Quando Ise e Gropius arrivano in America, negli anni Trenta, troveranno una realtà dove l’industria lavorerà sugli elementi di design da loro creati in Germania ma nella quale l’emancipazione delle donne non era affatto avanti, Bauhaus aveva significato opportunità di accesso alla scuola anche per donne (Walter Gropius nel 1919 fu il primo direttore che ammise le donne che volevano studiare architettura) e casa per chiunque ne condividesse la visione a prescindere da genere, nazionalità e religione.
Donna d’avanguardia, dotata di spirito critico e abituata a scrivere di progresso e nuove visioni Ise continuerà a lavorare ma pubblicando con il nome del marito che, puntualmente, nella dedica la nomina e legittima. Triste necessità dettata dai tempi.
Ise Frank, con il suo lavoro, ha lasciato traccia di idee e riflessioni su concetti che, ad un secolo di distanza, sono pilastri fondanti del progetto europeo di costruzione di modelli sociali in cui le persone aspirano a una buona qualità della vita, a costruire città in armonia ed equilibrio con l’ambiente e ognuna/o possa avere l’opportunità di dedicarsi all’apprendimento lungo tutto l’arco della vita.

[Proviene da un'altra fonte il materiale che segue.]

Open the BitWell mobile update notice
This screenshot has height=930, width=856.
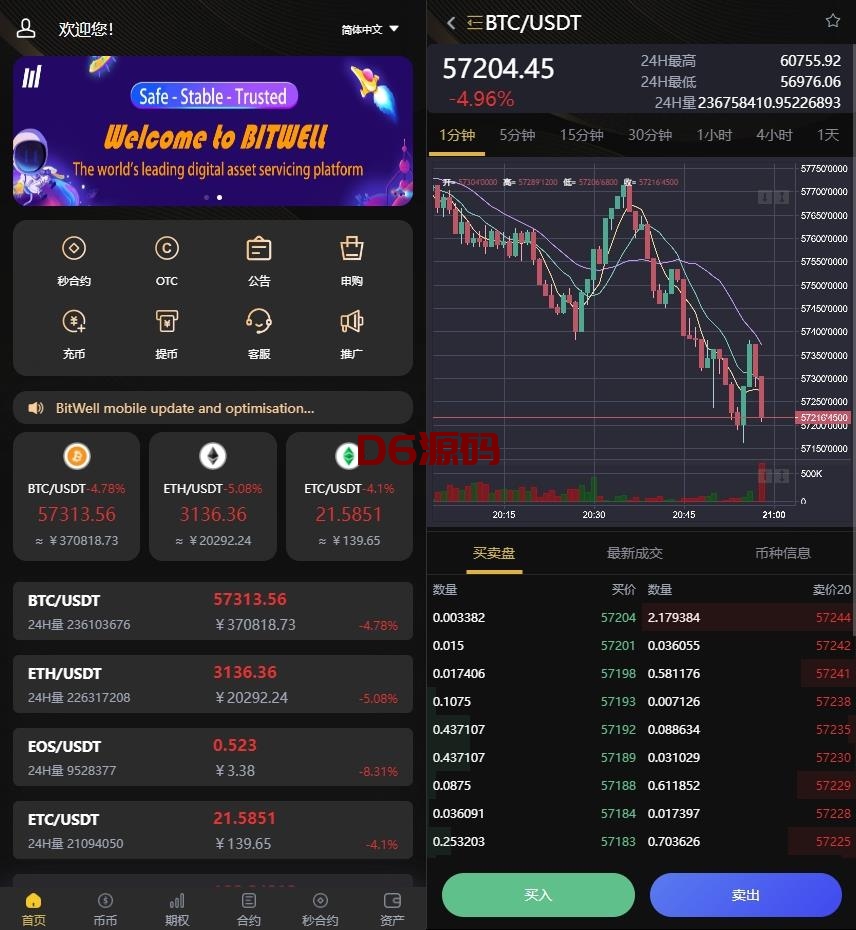(x=212, y=408)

Quest’ultimo ambito cui la programmazione europea dedica, da vent’anni a questa parte, una attenzione crescente è figlia della formazione permanente di cui scrisse Bruno Taut presentandola quale strumento per una affermazione e autorealizzazione democratica.
Nel nostro presente c’è tanto, molto, Bauhaus e se possiamo vederlo e assumerlo come fondamenta su cui innalzare nuovi edifici, materiali e immateriali, dobbiamo dire grazie a due donne che scrivendo raccontano: Ise Frank e Jana Revedin. Da ultimo ci viene in mente che chi sta diffondendo il programma sul nuovo Bauhaus europeo è  – ancora volta –  una donna: la presidente della Commissione europea Ursula von der Leyen.
©Riproduzione riservata
IL LIBRO
Jana Revedin
La Signora Bauhaus,
Neri Pozza
pagine 304, euro 18
L’AUTRICE
Jana Ravedin nella vita fa l’architetta e la scrittrice. Professoressa ordinaria di architettura e urbanistica all’Ecole spéciale d’architecture di Parigi.